This isn't a review of the film, but a comment on one aspect of it.
Whoever was responsible for the sound needs to go back to film school. It was very difficult trying to hear what anyone was saying for most of the film : almost every line sounded like it was being delivered by someone with a mouth full of cotton wool, a bunged-up noise, and a bucket on their head (worst culprit was main villain Gino Anthony Pesi). And that was even before the awful music started DROWNING EVERYTHING OUT.
If you do ever watch this film, activate the subtitles before you start.
Watership Down (2018)
TEDIOUS, DULL, UGLY
The BBC heralded this is as a superior version to the original 1970s animation. As usual with anything the BBC make nowadays, it was all hot air.
Right from the very start, it showed a lack of originality, mimicking the original's aboriginal art style "creation myth" with not very different-looking shadow puppets.
It's all very well to get big-name actors to provide the voices, but not a single one of them had any character or distinctiveness. And as is the norm these days, the most aggressive and arrogant characters were voiced by obviously black actors. Pretty much every voice sounded the same, which made following the story very difficult because they all looked the same too.
As realistic as the CGI wanted the rabbits to look, Watership Down is a work of fantasy fiction (Bunny Cults At War), so surely some liberties could have been taken with reality to make the characters look distinct from each other : colours, markings, different shapes/sizes. But why bother : I began to wonder if the character designers had ever actually seen a rabbit. Their legs were much too long and they stood far too high off the ground.
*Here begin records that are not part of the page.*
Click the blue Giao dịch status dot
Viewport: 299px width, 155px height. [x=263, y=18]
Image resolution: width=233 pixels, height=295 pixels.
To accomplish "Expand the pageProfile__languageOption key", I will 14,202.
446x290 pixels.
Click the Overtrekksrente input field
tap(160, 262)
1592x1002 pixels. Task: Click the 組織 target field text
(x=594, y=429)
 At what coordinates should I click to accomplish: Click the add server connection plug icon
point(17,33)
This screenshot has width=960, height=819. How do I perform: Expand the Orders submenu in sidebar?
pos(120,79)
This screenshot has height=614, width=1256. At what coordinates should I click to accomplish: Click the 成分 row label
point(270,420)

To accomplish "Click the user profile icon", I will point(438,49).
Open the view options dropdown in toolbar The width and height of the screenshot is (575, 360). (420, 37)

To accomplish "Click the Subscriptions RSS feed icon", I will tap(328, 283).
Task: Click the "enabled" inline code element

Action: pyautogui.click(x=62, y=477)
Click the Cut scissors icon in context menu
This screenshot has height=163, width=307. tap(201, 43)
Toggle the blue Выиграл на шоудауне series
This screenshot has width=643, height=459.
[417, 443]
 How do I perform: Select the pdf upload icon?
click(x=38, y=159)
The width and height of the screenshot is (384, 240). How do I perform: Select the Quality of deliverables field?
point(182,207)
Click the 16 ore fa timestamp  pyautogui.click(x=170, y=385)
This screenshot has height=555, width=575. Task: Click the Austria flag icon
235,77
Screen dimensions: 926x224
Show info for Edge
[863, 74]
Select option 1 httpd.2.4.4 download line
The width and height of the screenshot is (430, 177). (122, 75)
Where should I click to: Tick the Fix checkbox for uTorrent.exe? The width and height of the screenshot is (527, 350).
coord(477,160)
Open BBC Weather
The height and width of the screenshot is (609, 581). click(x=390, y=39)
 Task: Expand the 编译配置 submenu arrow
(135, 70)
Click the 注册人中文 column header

Yes, they looked more like hares, but there were times when they looked like guinea pigs, cats, kangaroos, and on one occasion, even a hyena.
When you COULD see them. The majority of the film was so dark and drab, my mum even asked if it was supposed to be in black-and-white.
To avoid the traumas supposedly caused by the original film, much humour was promised : humour in the form of two characters constantly bickering about the lack of female rabbits. So it was actually less funny than the "disturbing" original.
I can't honestly say I'm a huge fan of the original film, so I didn't come to this version with any worries of not living up to my memories of it. In fact, after seeing this wasted opportunity, it made me think better of the far superior and efficient original.
If I could have rated this 0, I would have.